I am currently developing a lightweight application, a key feature of which is an iframe widget. This widget, designed to collect basic information (name and email) via a simple form, is intended for embedding across various websites, the domains of which may not be known in advance.
The primary challenge I’m facing involves the secure submission of data. My initial implementation employs a POST request for data transmission. However, this approach triggers a ‘419 page expired’ error upon form submission from a domain outside of the widget’s origin.
Considering the switch to a GET request raises security and data integrity concerns, making me hesitant to adopt this method without fully understanding its implications or exploring other viable alternatives.

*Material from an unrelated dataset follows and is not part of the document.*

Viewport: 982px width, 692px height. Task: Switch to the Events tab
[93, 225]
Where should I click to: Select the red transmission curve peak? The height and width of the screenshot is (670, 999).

Therefore, I am reaching out to this knowledgeable community for guidance on the most secure and efficient method for handling data submissions from this embeddable form widget. Specifically, I am interested in:
Recommendations for securely accepting data through the widget, especially when operating across unknown domains.
Insights into resolving the ‘419 page expired’ issue associated with POST requests from external domains.
The potential security implications of switching to a GET request for data transmission in this context.
Additionally, I am contemplating a feature requiring users to specify their domain before the widget generation. I am curious if incorporating this pre-configuration step could enhance security or circumvent the current challenges.
Any advice or suggestions based on experience or expertise in this area would be greatly appreciated.